- EXTRAIT DU TEXTE -
--

Mâle dans la nature fait mal !

Dame nature n'est pas aussi paisible qu'elle le laisse croire !

Certains de mes collègues le font beaucoup plus tôt.Moi cette année, j'ai préféré les laisser dans les troupeaux. Nous avions beaucoup d'herbe, il n'y avait donc pas urgence à les séparer de leurs vaches pour qu'il se refasse une santé. Car ce sont des taureaux dont il s'agit. En effet, une fois la saison des saillies terminée, il est plutôt mieux de retirer les taureaux et de les mettre pâturer ensembles sur une bonne repousse afin de les préparer aux saillies de l'année prochaine.

Quelque soit la période, il y a toujours un moment périlleux. En effet, tout comme dans le troupeau de vaches, les animaux établissent par la force une hiérarchie entre eux. Cela se traduit par des bagarres plus ou moins impressionnantes, plus ou moins longues. Cela dépend du caractère des animaux, des écarts entre les poids, des cornes de chacun quand ils en possèdent encore. J'avais sans aucun souci mis dans un même lot un taureau de trois ans avec le jeune acheté cette année. Si ce dernier n'est pas encore écorné, la différence de poids entre les deux était suffisamment importante pour que le jeune ne cherche même pas à contester l'autorité du plus ancien. Pour vous situer, disons que le premier doit peser aux alentours de 600 / 650 kilos, tandis que le second est proche ou dépasse la tonne.

--

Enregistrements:
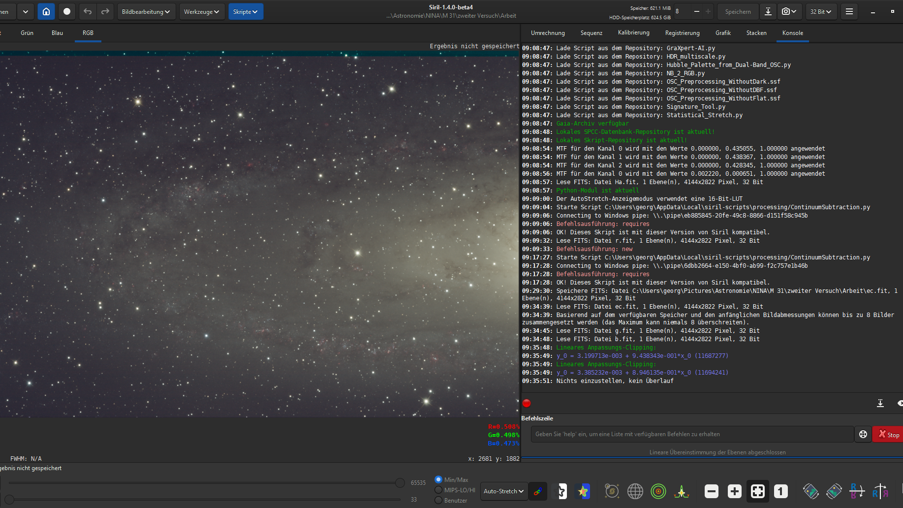Click the red stop indicator in console
Viewport: 903px width, 508px height.
(x=527, y=403)
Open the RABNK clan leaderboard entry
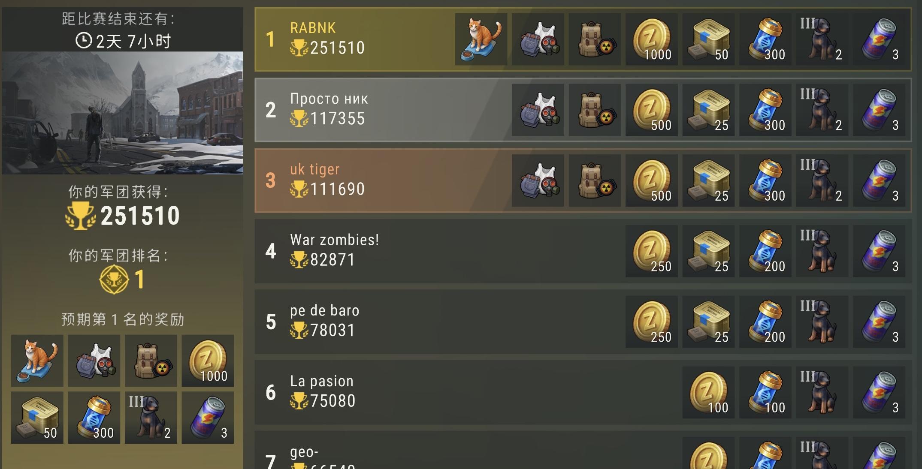 click(x=583, y=39)
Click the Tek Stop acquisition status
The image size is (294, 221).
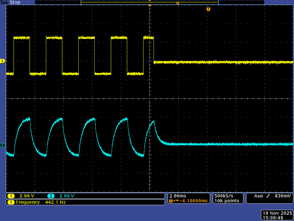10,2
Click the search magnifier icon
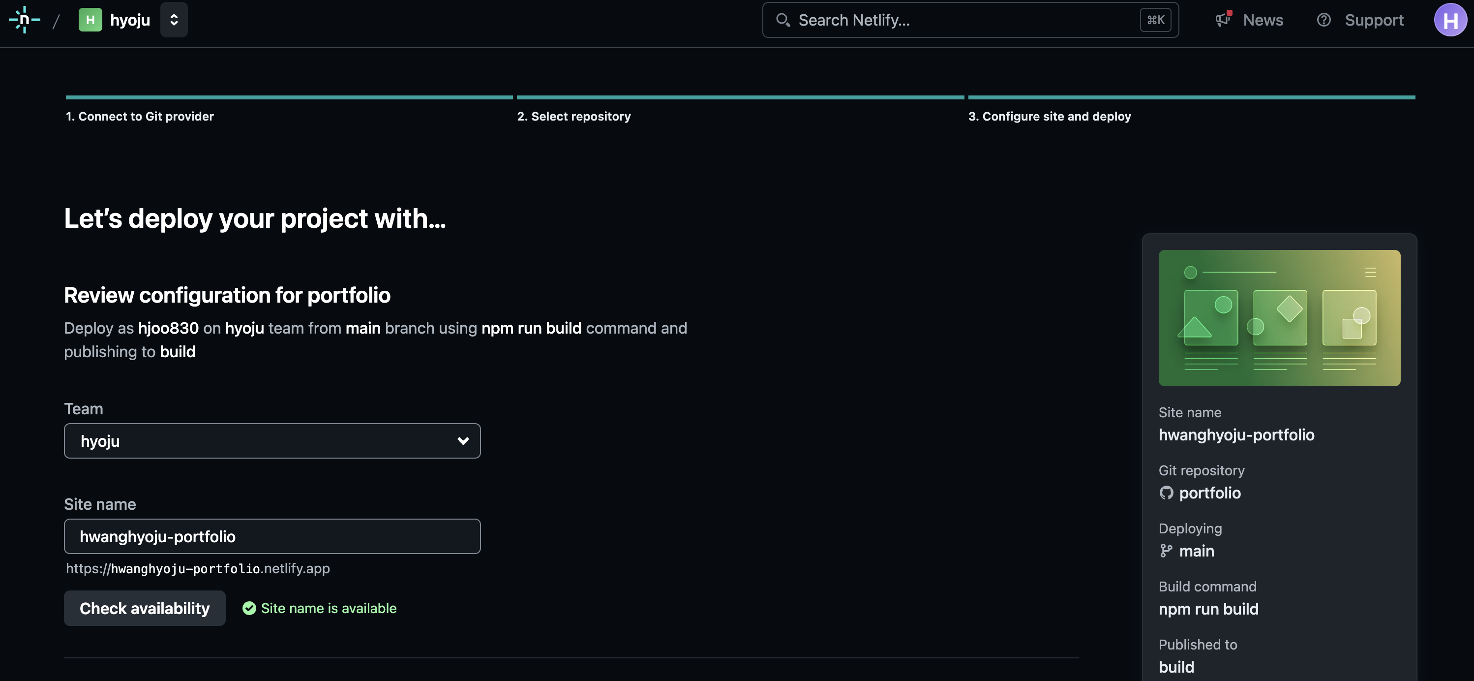This screenshot has height=681, width=1474. coord(782,20)
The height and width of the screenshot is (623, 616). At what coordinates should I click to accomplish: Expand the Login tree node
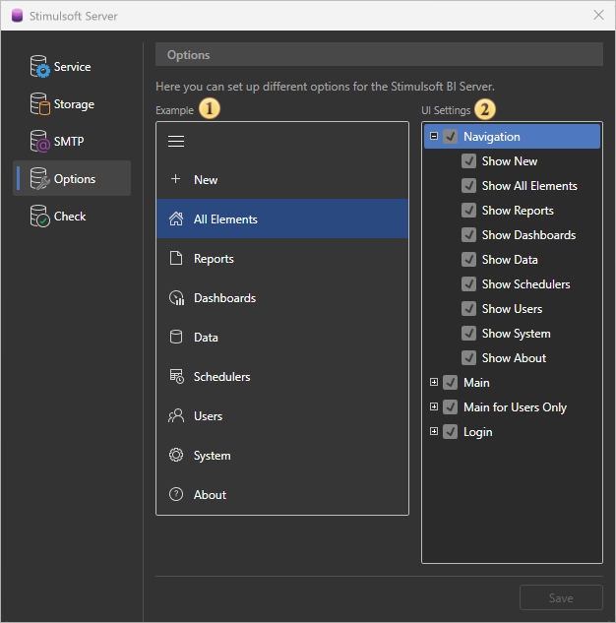click(x=434, y=431)
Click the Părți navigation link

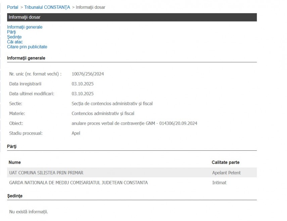(x=11, y=32)
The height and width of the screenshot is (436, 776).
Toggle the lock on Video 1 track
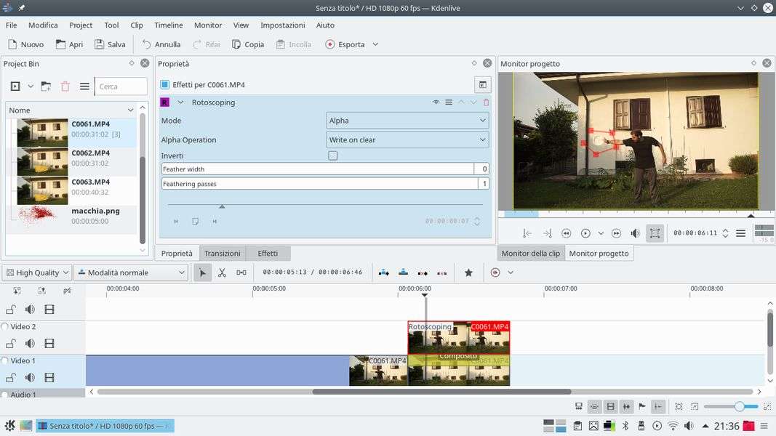coord(11,378)
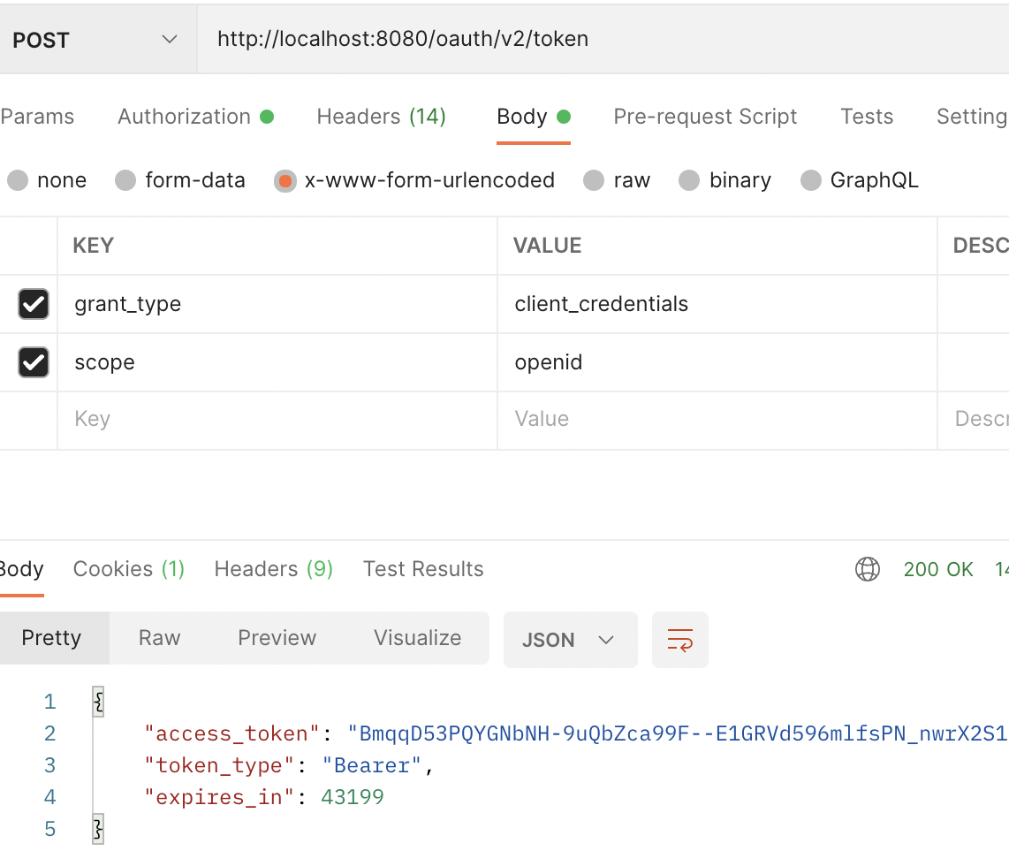Image resolution: width=1009 pixels, height=866 pixels.
Task: Toggle line wrapping in the response viewer
Action: [x=679, y=638]
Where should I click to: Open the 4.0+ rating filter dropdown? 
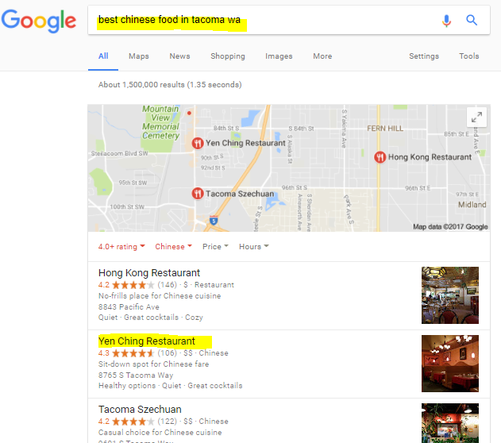click(121, 247)
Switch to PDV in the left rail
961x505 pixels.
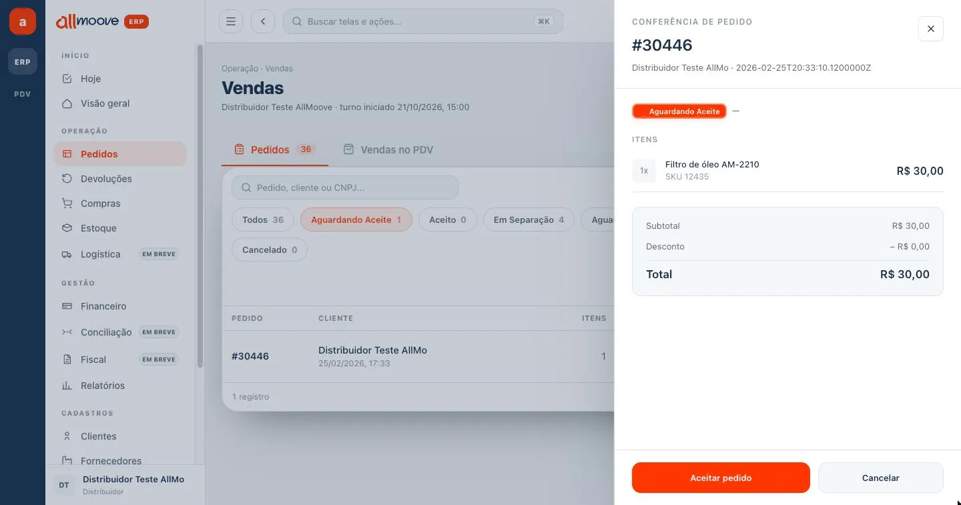[23, 94]
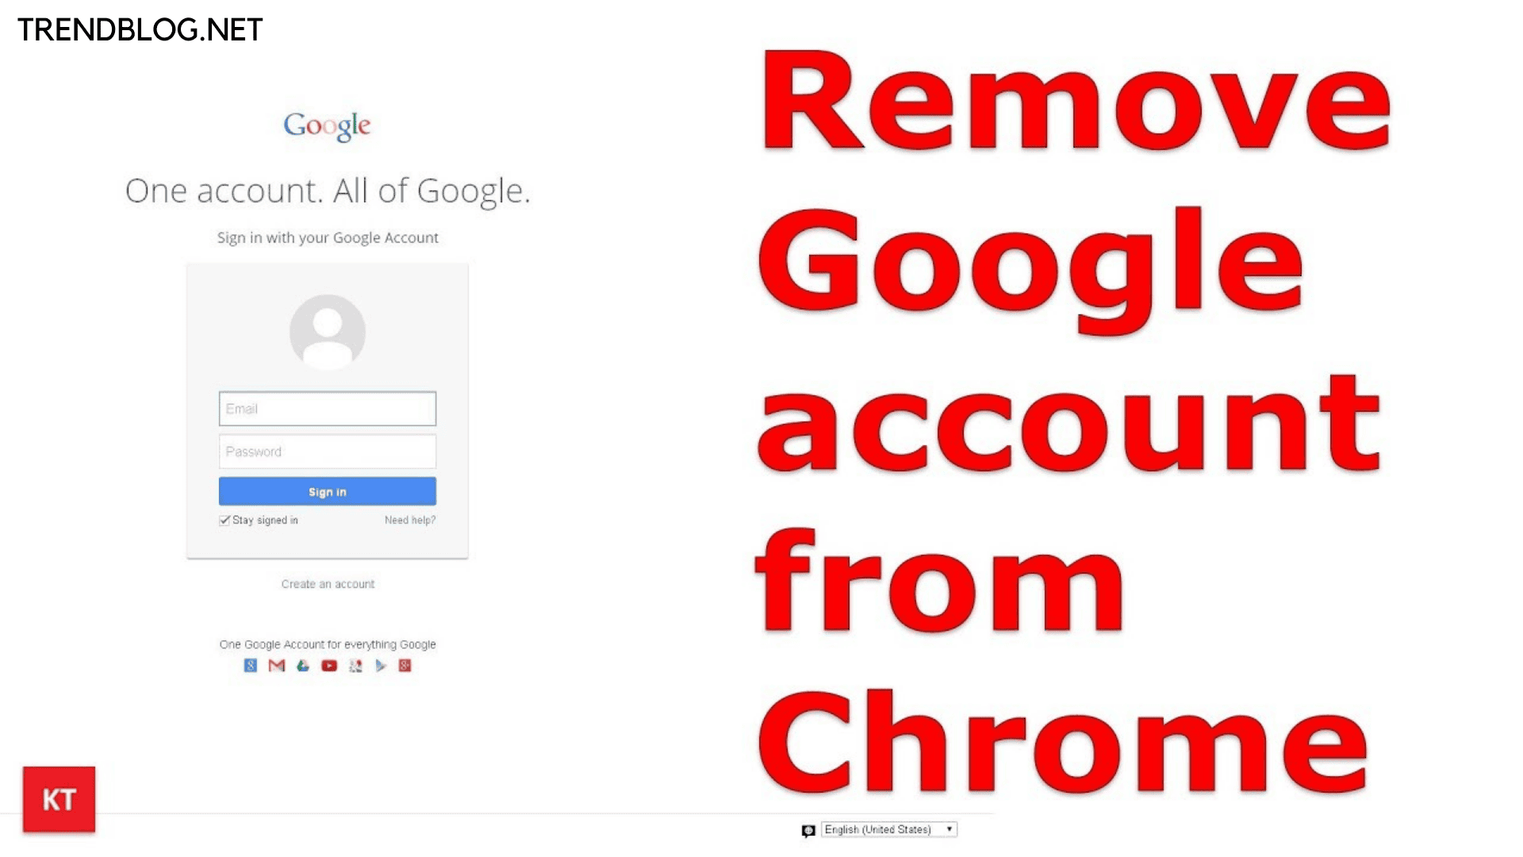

--

- ÉNONCÉ A -
Reproduisez à l'identique le passage du texte sur les taureaux qui commence par les mots contenant « Dame nature n'est » et se termine par « de l'année prochaine. ».
- ÉNONCÉ B -
Restituez tel quel le passage du listing allant de la ligne contenant « The height and width of the screenshot is (623, 616). » jusqu'à la fin du listing, ces deux bornes comprises. Laissez les images de côté.
Le texte sur les taureaux et le listing proviennent de sources différentes.

- RÉSULTAT COMPLET A -
Dame nature n'est pas aussi paisible qu'elle le laisse croire !

Certains de mes collègues le font beaucoup plus tôt.Moi cette année, j'ai préféré les laisser dans les troupeaux. Nous avions beaucoup d'herbe, il n'y avait donc pas urgence à les séparer de leurs vaches pour qu'il se refasse une santé. Car ce sont des taureaux dont il s'agit. En effet, une fois la saison des saillies terminée, il est plutôt mieux de retirer les taureaux et de les mettre pâturer ensembles sur une bonne repousse afin de les préparer aux saillies de l'année prochaine.

- RÉSULTAT COMPLET B -
The height and width of the screenshot is (623, 616). At what coordinates should I click to accomplish: Expand the Login tree node
click(x=434, y=431)
Click the Părți navigation link

(x=11, y=32)
The height and width of the screenshot is (436, 776).
Toggle the lock on Video 1 track
coord(11,378)
Image resolution: width=1009 pixels, height=866 pixels.
Task: Toggle line wrapping in the response viewer
Action: [x=679, y=638]
Where should I click to: Open the 4.0+ rating filter dropdown? 
click(121, 247)
Switch to PDV in the left rail
961x505 pixels.
[23, 94]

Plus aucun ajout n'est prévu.